Fasting regenerates damaged immune systems, according to research
Prolonged fasting, or not eating for between two and four subsequent days at a time, has been shown to regenerate the immune system and protect it from further damage, according to researchers from the University of Southern California in Los Angeles.
Specifically, the researchers showed that prolonged fasting triggered stem cell-based regeneration of white blood cells by reducing levels of an enzyme known as protein kinase A or PKA. Earlier research has shown that PKA reduction is quite potent in promoting stem cell regeneration and pluripotency, in addition to extending longevity. It was also shown to decrease levels of insulin-like growth factor-1 (IGF-1), a hormone that has been linked to tumor progression, aging and cancer.
Prolonged fasting might help correct autoimmune disorders
Longo observed the results of fasting in both mice and humans and found a decrease in white blood cell counts during the period of fasting.
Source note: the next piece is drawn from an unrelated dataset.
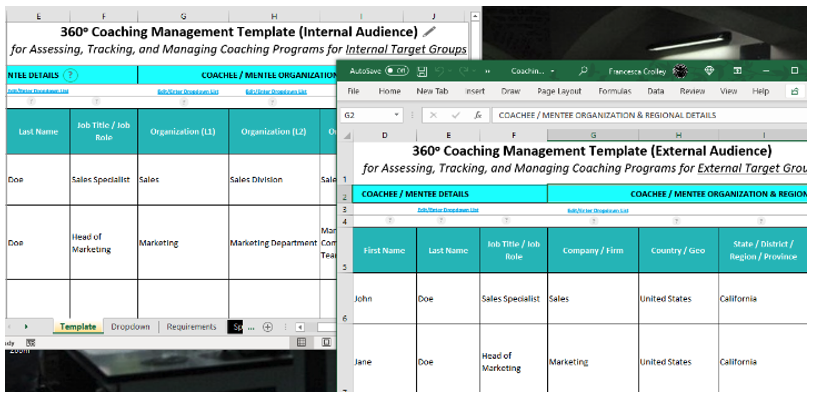Open the Page Layout ribbon tab
This screenshot has height=396, width=815.
click(x=559, y=91)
Their bodies had reused old white blood cells and triggered the production of new cells to replace them.
“We could not predict that prolonged fasting would have such a remarkable effect in promoting stem cell-based regeneration of the hematopoietic system,” Longo said. “The good news is that the body got rid of the parts of the system that might be damaged or old, the inefficient parts, during the fasting. Now, if you start with a system heavily damaged by chemotherapy or aging, fasting cycles can generate, literally, a new immune system.”